How to Be Happy by Eleanor Davis
My rating: 4 of 5 stars
I liked this. It's a bit weird and different but, yeah, I liked it. A collection of short stories, drawings and sketches that centre on the things people do trying to make themselves happy. I found the main theme to be the difference between ideology and reality. A woman is telling a friend of her deep, dark, black hole of depression and the friend sympathises that she understands, she's been there, that is until she went Gluten-Free. Then in the last frame we see the depressed woman in the supermarket desperately holding a loaf of gluten-free bread. Another is futuristic where a sister lives in a dome, farming, growing organic fruits and vegetables. Then she returns home when her father is dying.
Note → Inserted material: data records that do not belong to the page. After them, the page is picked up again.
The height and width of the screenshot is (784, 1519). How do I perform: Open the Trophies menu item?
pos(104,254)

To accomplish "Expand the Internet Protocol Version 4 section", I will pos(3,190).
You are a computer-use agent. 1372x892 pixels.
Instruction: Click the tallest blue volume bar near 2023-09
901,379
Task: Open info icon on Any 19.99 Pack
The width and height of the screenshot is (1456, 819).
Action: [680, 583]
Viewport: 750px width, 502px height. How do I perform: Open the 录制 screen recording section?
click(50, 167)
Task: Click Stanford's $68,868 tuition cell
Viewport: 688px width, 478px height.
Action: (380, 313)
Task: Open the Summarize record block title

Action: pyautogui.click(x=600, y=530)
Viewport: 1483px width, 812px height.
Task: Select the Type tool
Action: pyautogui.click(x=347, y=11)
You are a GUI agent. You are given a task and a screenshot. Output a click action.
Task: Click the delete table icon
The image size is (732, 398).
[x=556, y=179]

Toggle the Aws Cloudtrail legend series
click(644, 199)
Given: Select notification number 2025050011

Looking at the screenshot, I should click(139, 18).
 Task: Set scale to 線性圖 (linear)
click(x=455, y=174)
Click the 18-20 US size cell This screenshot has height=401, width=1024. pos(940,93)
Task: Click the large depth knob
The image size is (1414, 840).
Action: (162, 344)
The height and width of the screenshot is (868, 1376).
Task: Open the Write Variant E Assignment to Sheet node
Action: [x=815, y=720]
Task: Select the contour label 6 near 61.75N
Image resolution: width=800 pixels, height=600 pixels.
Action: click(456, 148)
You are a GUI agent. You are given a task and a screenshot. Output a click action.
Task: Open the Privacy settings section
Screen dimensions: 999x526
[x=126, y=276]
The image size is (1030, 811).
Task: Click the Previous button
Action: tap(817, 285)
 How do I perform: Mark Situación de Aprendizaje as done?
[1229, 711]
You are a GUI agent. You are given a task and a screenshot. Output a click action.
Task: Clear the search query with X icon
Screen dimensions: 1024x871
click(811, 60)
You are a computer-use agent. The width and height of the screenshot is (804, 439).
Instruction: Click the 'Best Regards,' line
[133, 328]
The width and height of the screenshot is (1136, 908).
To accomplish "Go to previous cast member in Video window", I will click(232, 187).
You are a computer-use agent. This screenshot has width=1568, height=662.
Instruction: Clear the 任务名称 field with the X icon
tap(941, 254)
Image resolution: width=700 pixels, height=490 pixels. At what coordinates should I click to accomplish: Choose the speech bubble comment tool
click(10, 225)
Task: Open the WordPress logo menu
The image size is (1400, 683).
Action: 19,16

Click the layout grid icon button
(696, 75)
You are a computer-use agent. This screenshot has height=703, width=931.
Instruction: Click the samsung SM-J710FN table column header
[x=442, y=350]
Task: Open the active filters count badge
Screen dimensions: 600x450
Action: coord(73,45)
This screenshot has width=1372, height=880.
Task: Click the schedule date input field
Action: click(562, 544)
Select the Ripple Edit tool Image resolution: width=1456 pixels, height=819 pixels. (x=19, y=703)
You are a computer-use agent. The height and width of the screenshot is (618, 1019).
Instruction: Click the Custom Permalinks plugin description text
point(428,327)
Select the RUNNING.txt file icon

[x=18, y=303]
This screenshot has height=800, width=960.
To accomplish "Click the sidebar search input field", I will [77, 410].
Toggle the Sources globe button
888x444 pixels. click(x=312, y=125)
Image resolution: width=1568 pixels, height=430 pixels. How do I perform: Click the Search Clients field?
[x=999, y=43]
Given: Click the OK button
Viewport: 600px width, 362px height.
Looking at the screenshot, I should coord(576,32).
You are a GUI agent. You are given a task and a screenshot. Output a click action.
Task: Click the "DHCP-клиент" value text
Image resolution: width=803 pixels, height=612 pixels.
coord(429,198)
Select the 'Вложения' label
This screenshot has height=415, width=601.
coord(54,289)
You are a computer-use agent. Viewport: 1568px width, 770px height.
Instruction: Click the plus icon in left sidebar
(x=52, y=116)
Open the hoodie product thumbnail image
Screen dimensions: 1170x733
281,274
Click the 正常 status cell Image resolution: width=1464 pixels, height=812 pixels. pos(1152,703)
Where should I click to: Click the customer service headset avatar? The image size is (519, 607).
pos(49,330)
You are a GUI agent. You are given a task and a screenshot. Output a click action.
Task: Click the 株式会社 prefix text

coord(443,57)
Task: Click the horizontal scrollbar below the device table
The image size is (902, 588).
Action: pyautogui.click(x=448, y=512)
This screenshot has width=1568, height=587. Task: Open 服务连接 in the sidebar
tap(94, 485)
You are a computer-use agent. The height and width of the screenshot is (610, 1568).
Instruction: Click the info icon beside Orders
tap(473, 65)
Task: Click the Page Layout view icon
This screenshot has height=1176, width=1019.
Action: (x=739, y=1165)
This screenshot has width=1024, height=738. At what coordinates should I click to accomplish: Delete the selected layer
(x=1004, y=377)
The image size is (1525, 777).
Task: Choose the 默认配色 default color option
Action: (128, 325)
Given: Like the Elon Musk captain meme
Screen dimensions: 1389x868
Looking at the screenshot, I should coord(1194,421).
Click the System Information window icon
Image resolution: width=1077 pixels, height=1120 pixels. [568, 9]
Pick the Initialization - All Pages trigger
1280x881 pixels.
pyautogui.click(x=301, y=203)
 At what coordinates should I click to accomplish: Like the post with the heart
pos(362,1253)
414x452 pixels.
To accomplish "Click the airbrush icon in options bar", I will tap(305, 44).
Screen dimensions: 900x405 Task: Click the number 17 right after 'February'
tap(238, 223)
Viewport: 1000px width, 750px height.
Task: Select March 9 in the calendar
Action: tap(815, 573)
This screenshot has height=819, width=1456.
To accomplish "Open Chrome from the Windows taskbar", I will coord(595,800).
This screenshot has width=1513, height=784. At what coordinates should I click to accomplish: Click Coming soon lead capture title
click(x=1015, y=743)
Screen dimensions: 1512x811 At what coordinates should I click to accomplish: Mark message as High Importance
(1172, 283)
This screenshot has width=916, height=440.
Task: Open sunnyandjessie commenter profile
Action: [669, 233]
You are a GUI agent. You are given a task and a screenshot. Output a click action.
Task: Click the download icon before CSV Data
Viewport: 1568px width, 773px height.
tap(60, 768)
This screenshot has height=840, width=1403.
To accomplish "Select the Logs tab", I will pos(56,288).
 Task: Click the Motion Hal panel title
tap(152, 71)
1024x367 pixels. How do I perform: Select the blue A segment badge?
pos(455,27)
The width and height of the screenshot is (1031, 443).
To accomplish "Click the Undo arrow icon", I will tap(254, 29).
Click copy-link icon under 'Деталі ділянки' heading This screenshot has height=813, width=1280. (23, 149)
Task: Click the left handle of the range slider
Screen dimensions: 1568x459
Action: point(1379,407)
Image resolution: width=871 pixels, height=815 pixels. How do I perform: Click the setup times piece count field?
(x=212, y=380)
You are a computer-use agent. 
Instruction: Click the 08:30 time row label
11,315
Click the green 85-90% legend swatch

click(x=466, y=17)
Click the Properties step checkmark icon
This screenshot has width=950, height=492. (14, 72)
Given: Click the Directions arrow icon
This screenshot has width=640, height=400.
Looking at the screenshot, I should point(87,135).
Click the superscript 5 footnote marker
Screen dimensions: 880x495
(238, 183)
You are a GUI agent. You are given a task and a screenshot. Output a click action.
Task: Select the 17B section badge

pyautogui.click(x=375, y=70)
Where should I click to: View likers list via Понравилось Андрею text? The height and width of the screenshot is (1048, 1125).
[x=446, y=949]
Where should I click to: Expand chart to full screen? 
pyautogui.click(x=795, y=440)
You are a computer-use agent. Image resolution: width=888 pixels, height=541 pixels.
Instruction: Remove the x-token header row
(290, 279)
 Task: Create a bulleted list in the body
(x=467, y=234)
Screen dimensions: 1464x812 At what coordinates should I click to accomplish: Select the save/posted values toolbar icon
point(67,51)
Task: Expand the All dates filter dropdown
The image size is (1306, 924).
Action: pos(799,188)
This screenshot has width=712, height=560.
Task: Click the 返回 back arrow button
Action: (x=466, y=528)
Home is the city where people where environmental suits, her sister here can't afford to buy organic fruit. The dome-living sister is hit with the reality that the suffering still exists even when she doesn't see it in her way of life and her beliefs can't be upheld here. It does go deeper still. All the stories make one think this way. I'll say a few went over my head and not all are as depressing as the two I described. The sketches between the stories give a more uplifting pause. I'm not a big fan of Davis' art but it is bold and eye-catching, the palate is warm with reds, orange, browns and yellows which adds a different nuance to what the themes are saying; bringing the feel of life to melancholy stories. I like it but it is *very* different from her previous books for young children.